47 Enabling high-resolution simulations of atmospheric flow over complex terrain in the WRF model

Wednesday, 11 June 2014
Palm Court (Queens Hotel)
Katherine A. Lundquist, LLNL, Livermore, CA; and J. D. Mirocha, J. Bao, D. J. Wiersema, and F. K. Chow

Handout (3.9 MB)

High-resolution or microscale simulations of atmospheric flow are critical for many applications such as atmospheric transport and dispersion and wind energy forecasting, among others. Achieving accurate high-resolution simulations of atmospheric flows requires a multi-scale approach in which a wide range of atmospheric processes and scales of motion are represented. In other words, information from regional weather patterns at the mesoscale must be included in high-resolution simulations at the microscale. In the Weather Research and Forecasting (WRF) model, grid nesting provides the framework for communicating between scales. However, grid nesting alone is often insufficient. For example, when grid nesting is applied in regions of complex terrain, resolved terrain slopes can become large, causing numerical errors arising from grid skewness of the terrain-following coordinates.

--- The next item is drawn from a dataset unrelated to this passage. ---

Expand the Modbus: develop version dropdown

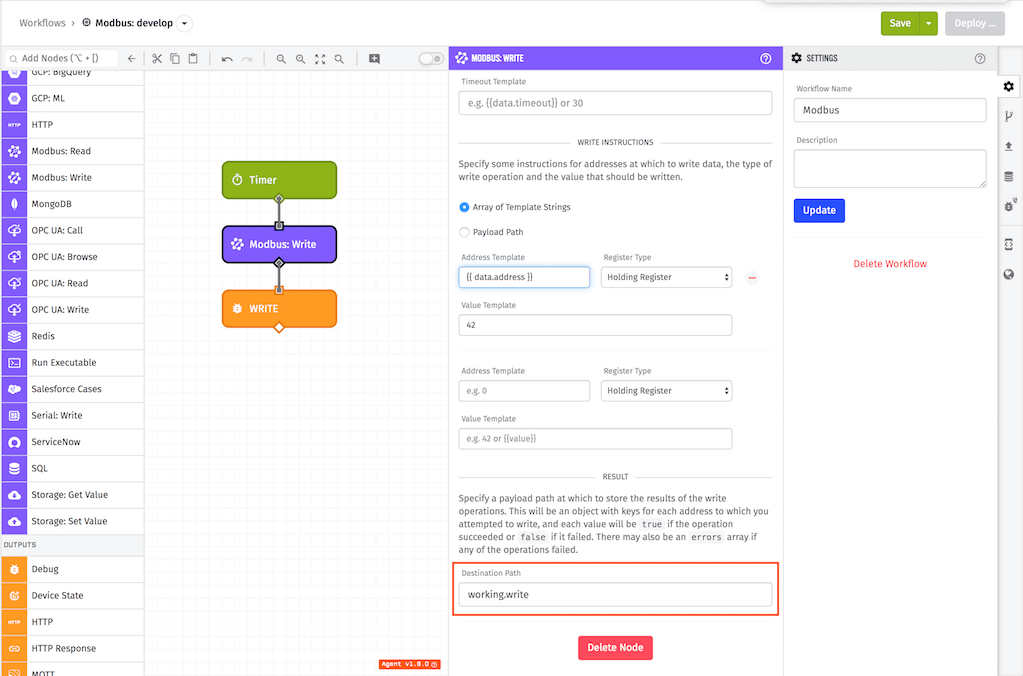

The immersed boundary method, a method which eliminates conforming grids and the errors associated with terrain-following coordinates, has been implemented into the WRF model (Lundquist et al. 2010,2012). This implementation, WRF-IBM, has been validated for idealized cases and real urban cases with excellent results; however, to date WRF-IBM has been applied with idealized lateral boundary conditions and thus is not multi-scale. Furthermore WRF-IBM uses a no-slip boundary condition, while use of a wall model is typical in atmospheric modeling.

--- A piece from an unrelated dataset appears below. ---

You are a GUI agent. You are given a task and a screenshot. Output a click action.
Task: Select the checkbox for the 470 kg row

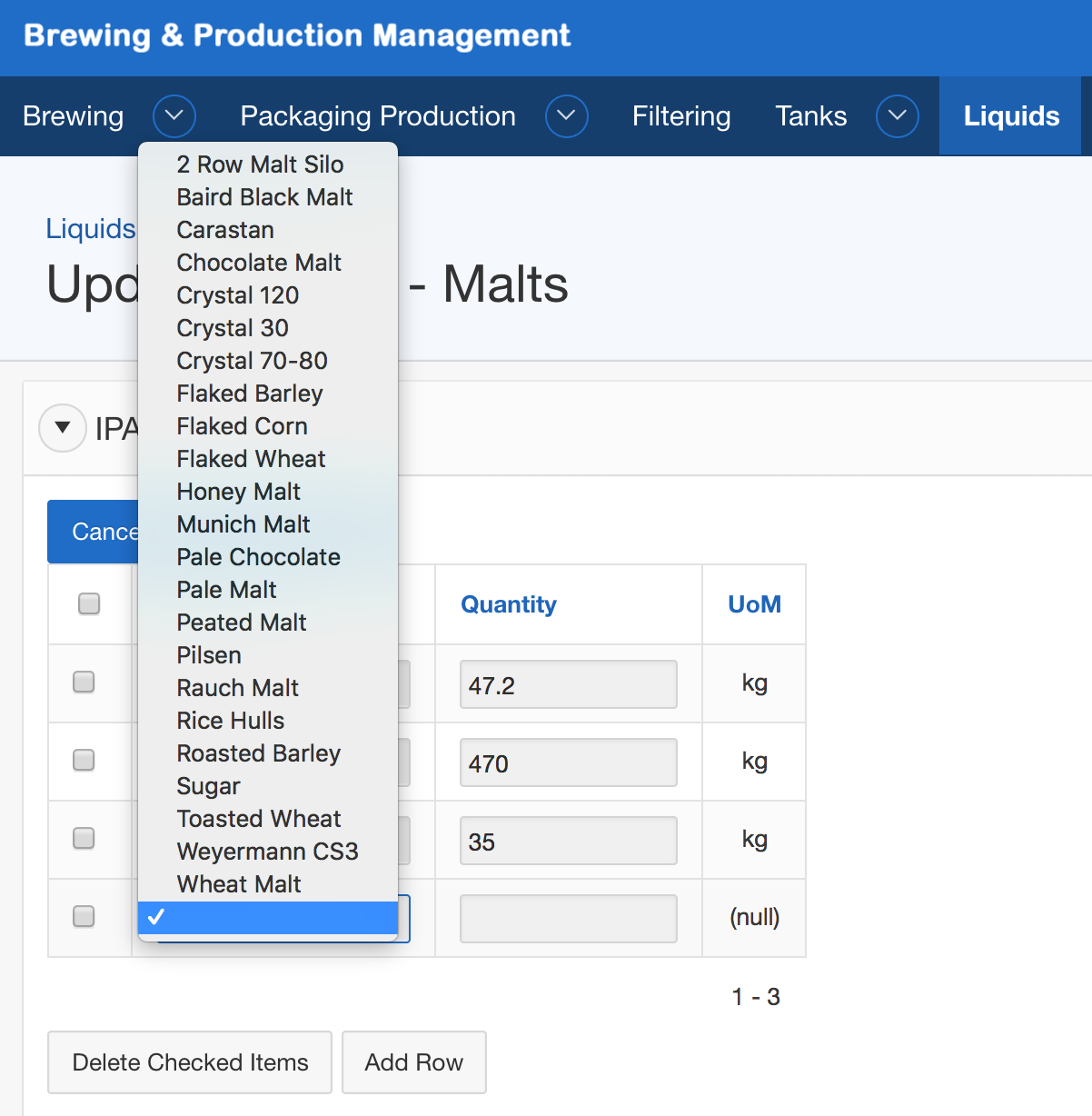(x=84, y=760)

In this work, we detail a multi-year effort to develop WRF-IBM for real, multi-scale simulations, including full atmospheric physics. Results from three aspects of this project are presented: initializing IBM domains using real meteorological and surface data, developing a nest interface between domains using terrain-following and IBM coordinates, and modifying the IBM boundary condition to include a wall model. Companion abstracts by Wiersema et al. and Bao et al. give further details on the last two developments. The case studies of Askervein hill and the recent MATERHORN field experiment in Utah are used to validate our model developments.